Working on this project deepened my understanding of conservation as both a practical and intellectual task, and a careful balance of ethics, planning, and material knowledge.  

 Meeting the Ministers  

Midway through my internship, my focus expanded beyond the photo collection when I was asked to support a second project: the Chaplains’ files held at New College.  

These files, mostly dating from the early to mid-20th century, trace ministers of the Church of Scotland, offering a moving portrait of Scottish clerical life across the period. Many of these men had served during periods of enormous social upheaval, particularly the Second World War, with many files reflecting the emotional weight of that time, including items such as death notices, letters from ministers taken as prisoners of war, and quiet reflections on personal trauma. Here, my job was to catalogue the contents of each file, adding additional administrative data from the Fasti Ecclesia Scoticanae to ensure our records were up to date. Then, I cleaned and stabilised the materials, removing damaging fastenings, before rehousing them into archival folders for future longevity and reference.  

Newspaper clipping from the Chaplains’ files

Taken together, these records show how spiritual leaders themselves were shaped by the very crises they helped others to navigate. Many letters were steeped in a deep sense of duty and service, framing ministry as both a calling of faith and an act of national resilience.

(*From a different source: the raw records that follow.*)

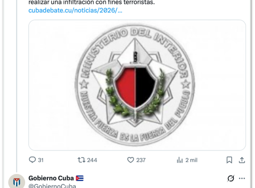Open the cubadebate.cu news link
Viewport: 255px width, 188px height.
click(x=75, y=10)
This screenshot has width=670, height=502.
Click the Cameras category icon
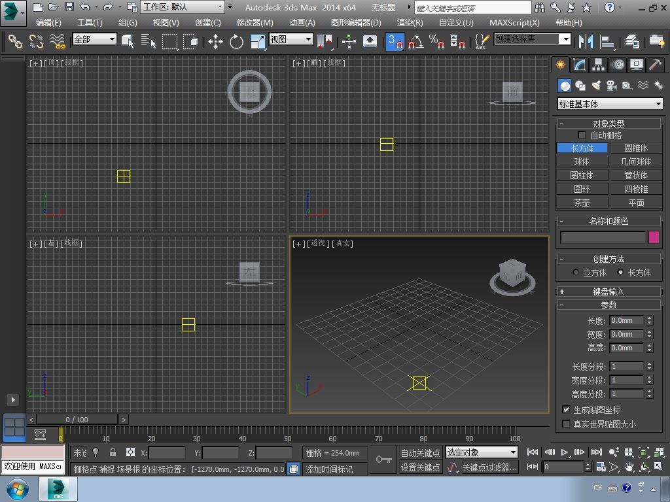click(x=612, y=86)
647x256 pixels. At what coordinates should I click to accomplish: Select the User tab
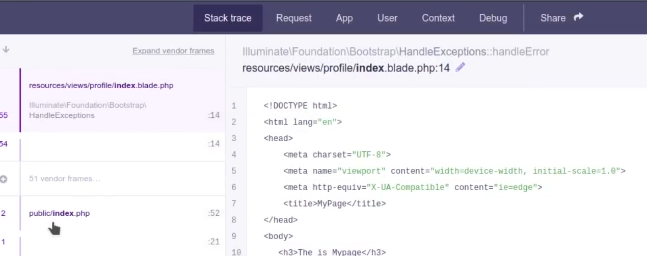(387, 18)
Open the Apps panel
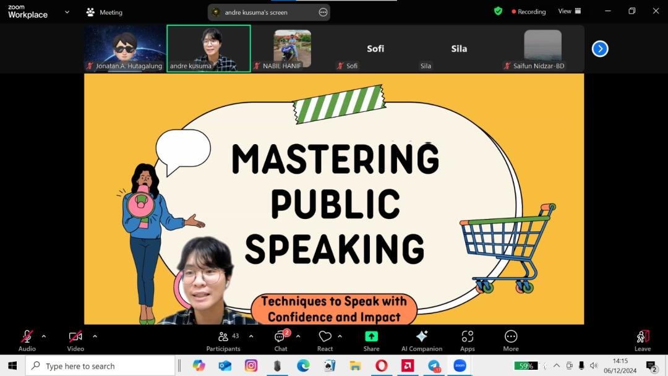Viewport: 668px width, 376px height. click(467, 340)
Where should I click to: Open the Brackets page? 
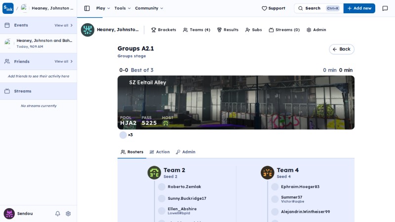point(163,30)
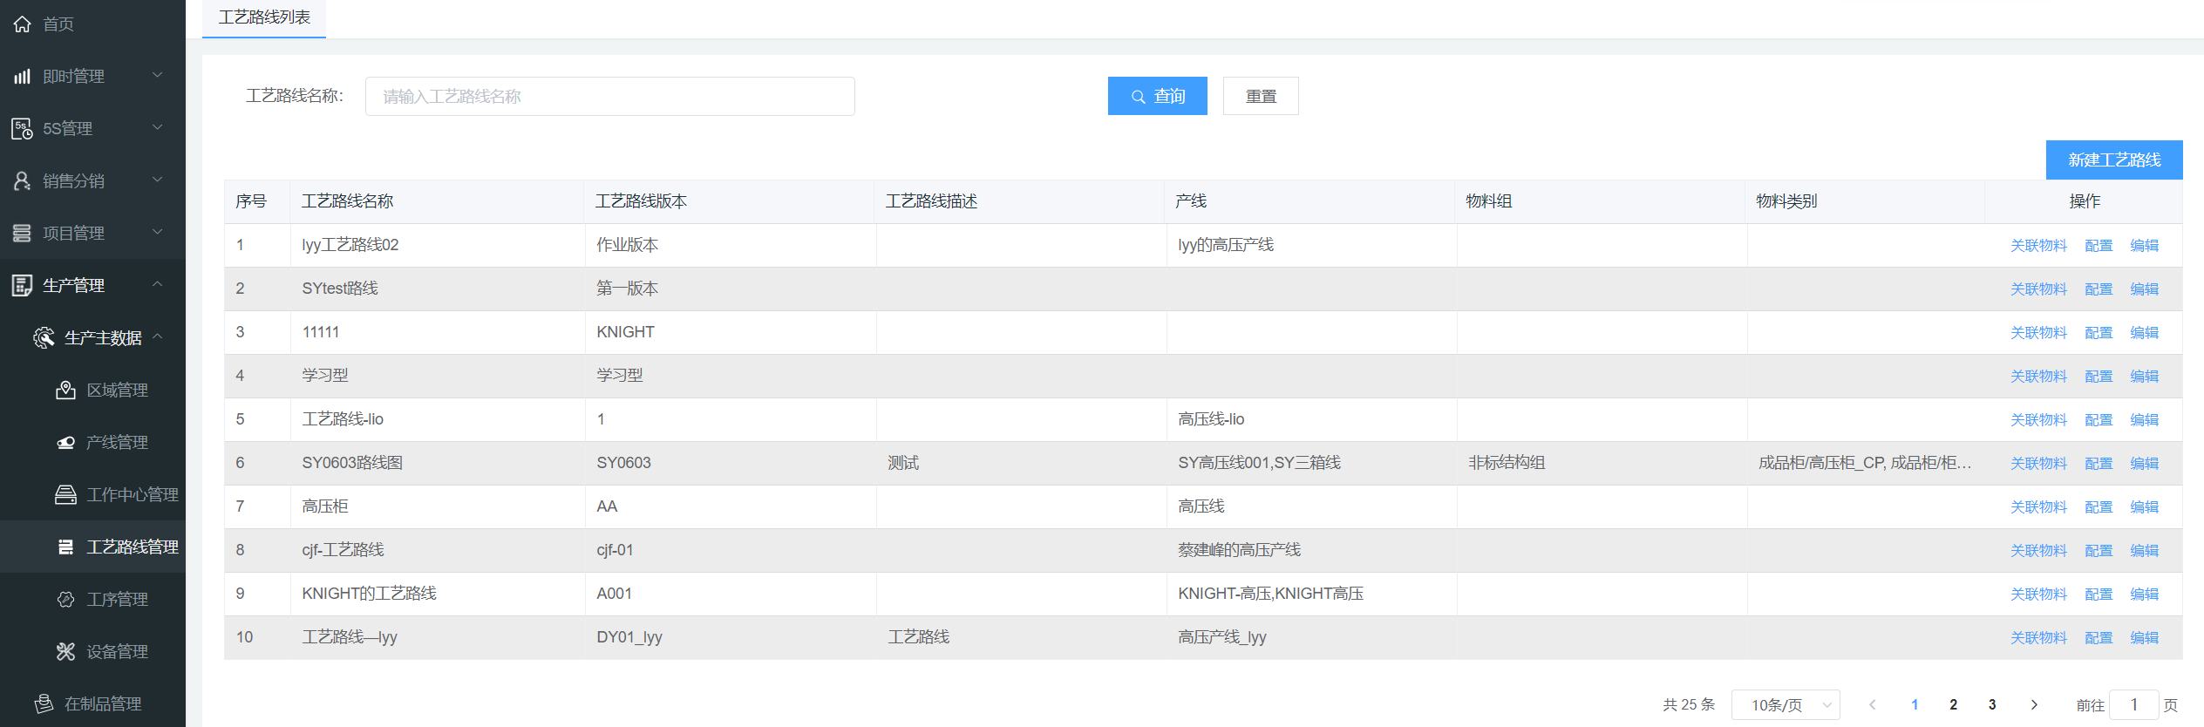2204x727 pixels.
Task: Click the 工作中心管理 icon
Action: tap(65, 494)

What stood out to me in each file was the emotional control embedded in their language; their need to appear strong, composed, and unwavering. At the same time, these documents subtly reveal how psychological strain was minimised or spiritualised, couched in terms like “exhaustion” or “unsuitability”. 

I hope, from this project, further study can be done into the impact of attitudes of the period, and it goes to show how even in the most seemingly administrative of collections, the human voice finds a way through. While this collection gave me immense technical experience in rehousing, surface cleaning, and cataloguing, it also taught me to slow down, read between the lines, and respect the weight that paper can carry.  

Reflections 

As I come to the final days of this experience, I cannot help but to look back and realise how much I have learnt over the last five months. Where my practical conservation and collections management skills have flourished thanks to working so closely with experts, I have also developed a deeper appreciation of the true value of collections teams, and the quiet but vital work they do to ensure that our history is accessible for those to come.  

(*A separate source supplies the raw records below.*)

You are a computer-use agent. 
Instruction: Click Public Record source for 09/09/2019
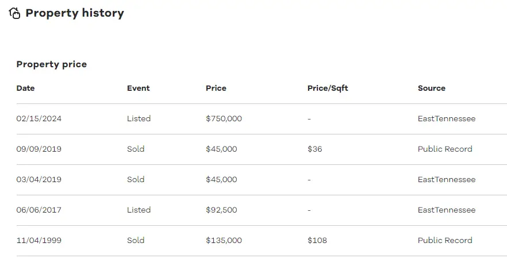click(x=445, y=149)
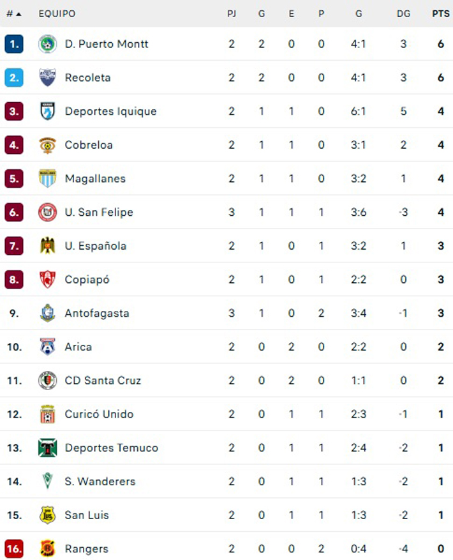Click the D. Puerto Montt team crest
Screen dimensions: 453x560
point(47,44)
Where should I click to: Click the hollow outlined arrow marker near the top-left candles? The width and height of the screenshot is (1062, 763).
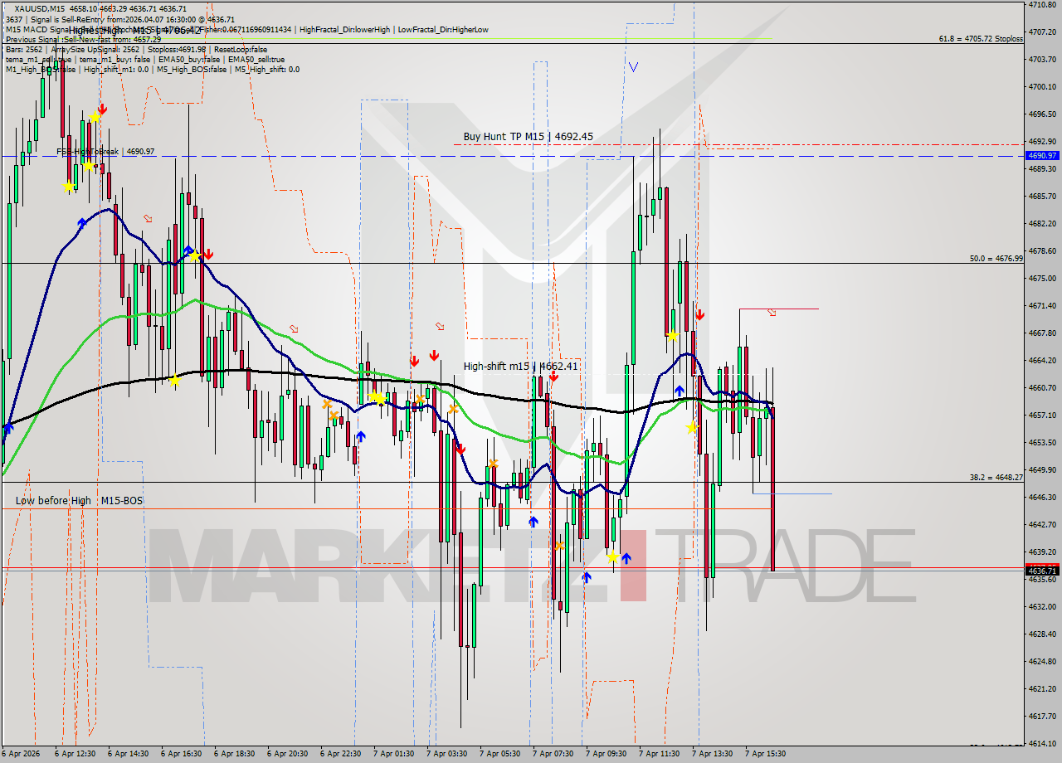pyautogui.click(x=149, y=216)
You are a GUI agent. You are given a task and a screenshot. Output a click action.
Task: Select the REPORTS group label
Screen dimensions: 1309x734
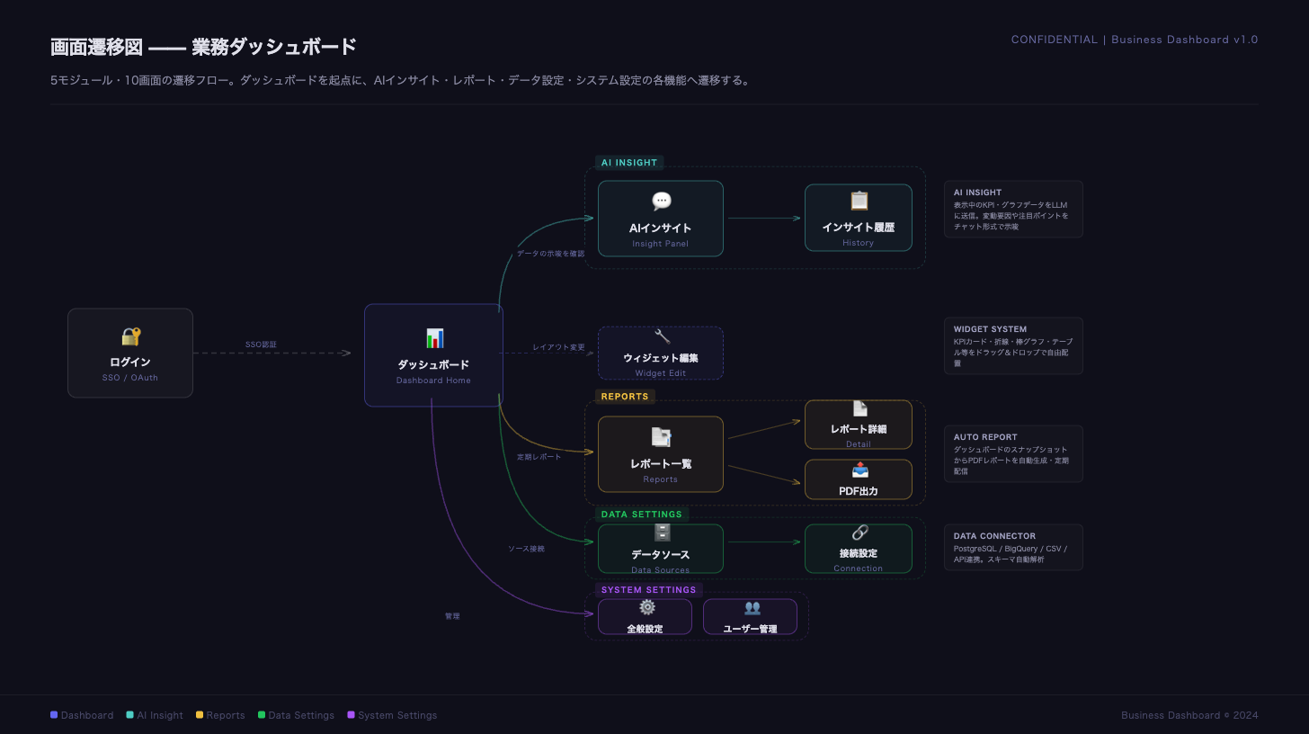coord(625,397)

My time has been greatly enriched by some brilliant experiences: hearing all about developments of the discipline at the Scottish Paper Conservators News and Ideas Exchange in the National Library of Scotland, spending time learning to treat 19th-century books, and seeing the daily ins and outs of the conservation studio, from pest traps to acquisition choices. Each of these moments have given me a wider perspective of what conservation looks like across an institution.  

More than anything, however, I did not expect this work to feel so personal. A lot of conservation is described in technical terms and processes, and of course that is a significant part of the job. But what I quickly realised was that I was not just handling paper, but encountering people. Someone was in this space before me, and this is what they left behind.  

Just a week before this internship ended, I graduated myself. After spending so long with the classes who had come before me, this work made my own moment even more special. I was more aware than ever, when crossing the stage, of the community I had stepped into, and the importance of the work we do to ensure their stories do not disappear.  

I am incredibly grateful to have had the opportunity to support that work, and more importantly, to the incredible team who have aided me in making these collections remain accessible in the future.